Pierrick Capelle ha anunciado su retirada del fútbol profesional tras el empate 1-1 del Angers con el Estrasburgo, un resultado que aseguró su permanencia en la Ligue 1 para la próxima temporada. El centrocampista disputó su último partido en el Stade Raymond Kopa el viernes, dando una asistencia para Goduine Koyalipou antes de ser sustituido en una emotiva despedida.
Capelle deja el Angers tras 322 partidos con el club, un testimonio de su dedicación y longevidad. Recibió un pasillo de honor de sus compañeros y familiares, y le fue entregada la capitanía a Abdoulaye Bamba, otro jugador veterano que también se retirará. Los aficionados del club mostraron una pancarta agradeciendo a Capelle una década de servicio, calificándolo de “diamante”.

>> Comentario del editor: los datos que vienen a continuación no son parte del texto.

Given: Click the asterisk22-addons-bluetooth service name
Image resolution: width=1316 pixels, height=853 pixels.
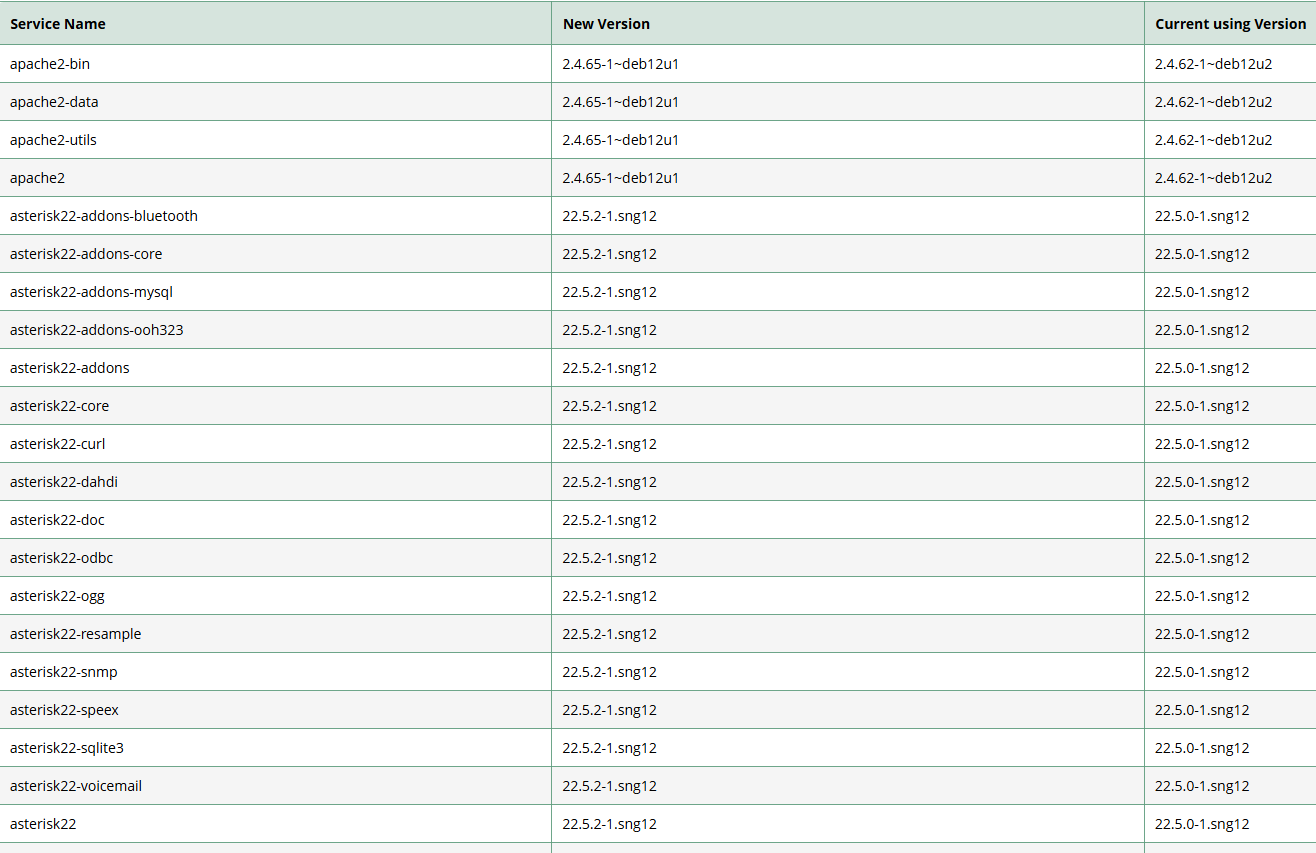Looking at the screenshot, I should [104, 216].
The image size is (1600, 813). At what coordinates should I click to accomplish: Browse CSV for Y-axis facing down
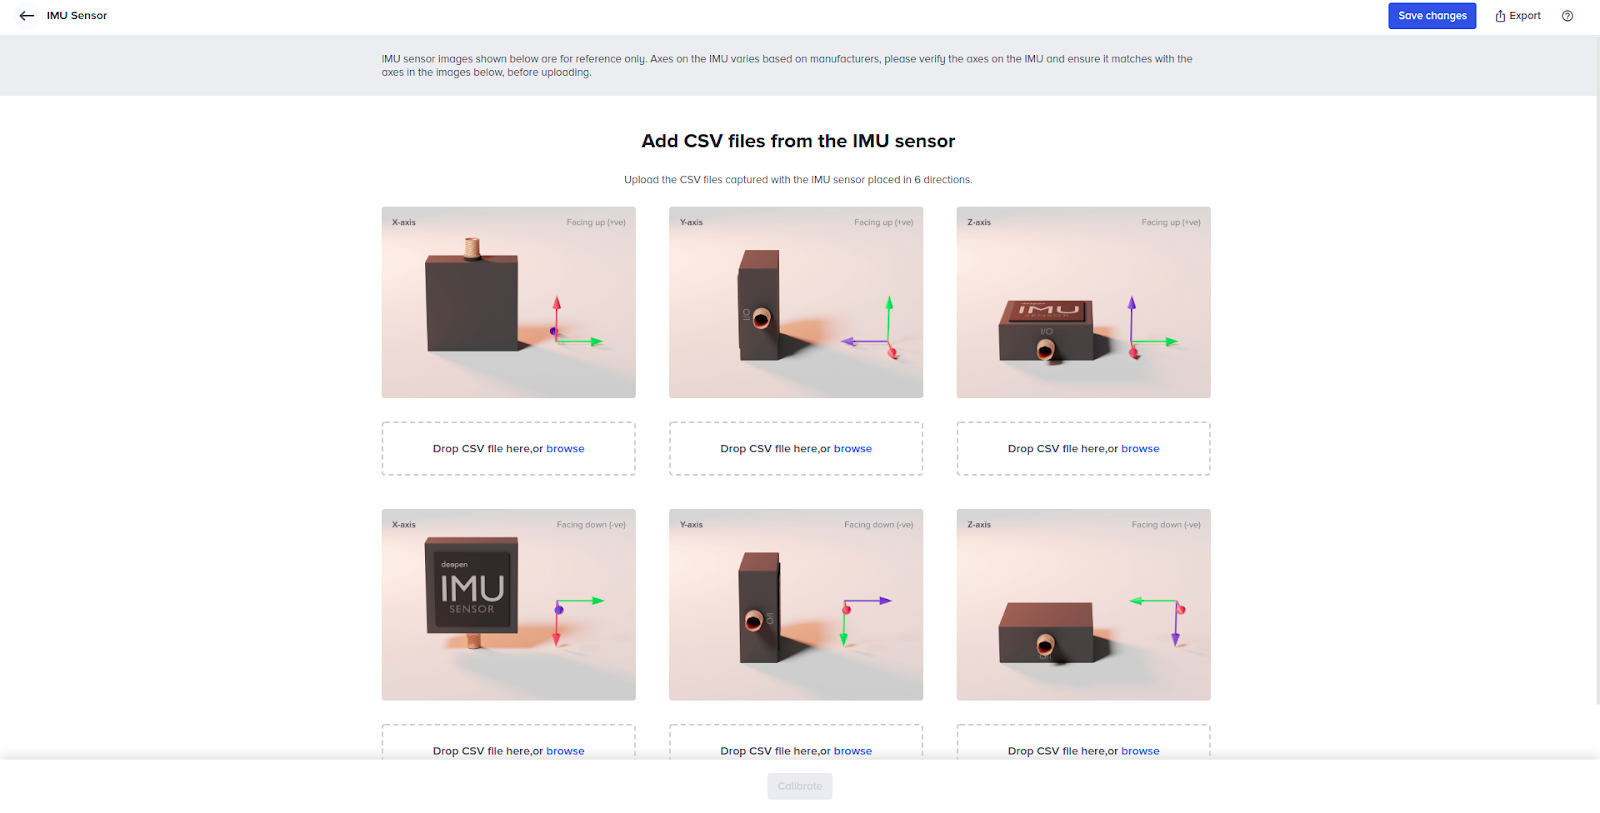pyautogui.click(x=853, y=751)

Tras el partido, Capelle expresó su gratitud a los aficionados y a sus compañeros, destacando los fuertes lazos forjados a través del éxito y la adversidad. Describió su relación con Bamba como una de hermandad. Bamba correspondió el sentimiento, agradeciendo a Capelle su apoyo y reconociendo la importancia del club para ambos.
El partido en sí quedó eclipsado por las emotivas despedidas, aunque el punto fue crucial para el Angers. Terminaron la temporada por encima de la zona de descenso, evitando el descenso a la Ligue 2. El Estrasburgo, por su parte, ya estaba a salvo del descenso.

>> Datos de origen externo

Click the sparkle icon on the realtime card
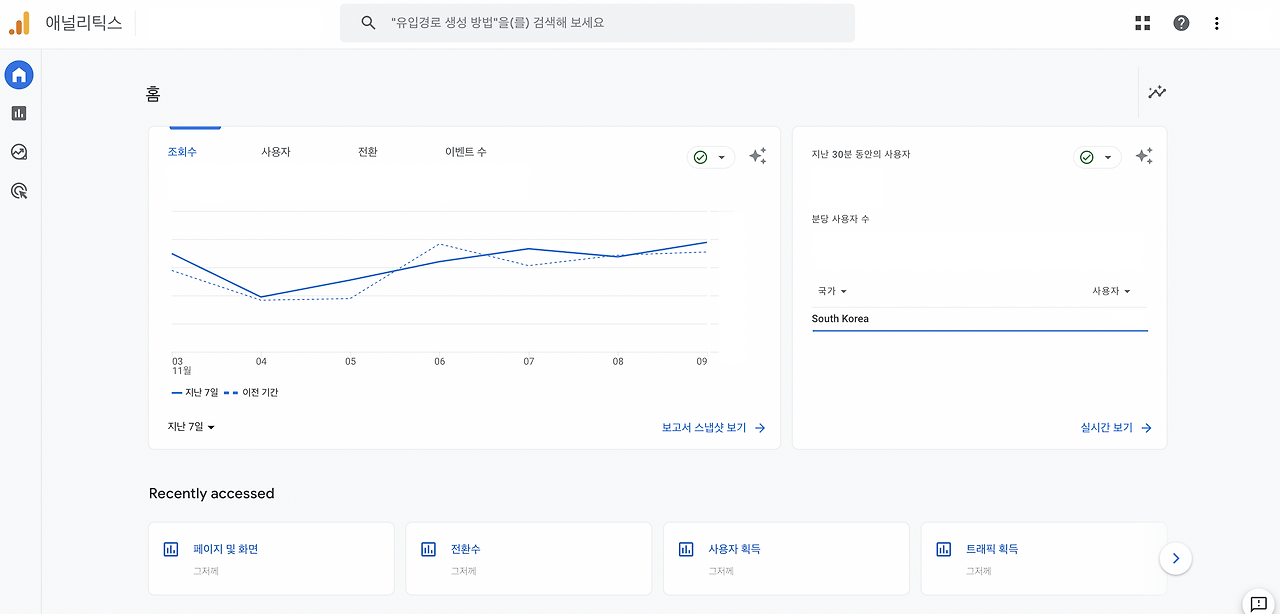The height and width of the screenshot is (614, 1280). 1144,156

La noche no estuvo exenta de contratiempos, sin embargo, ya que Louis Mouton se vio obligado a abandonar el campo por una lesión durante el partido. La gravedad de su lesión es actualmente desconocida. La marcha de Capelle marca el fin de una era para el Angers, dejando un vacío en el centro del campo y un legado de compromiso y pasión.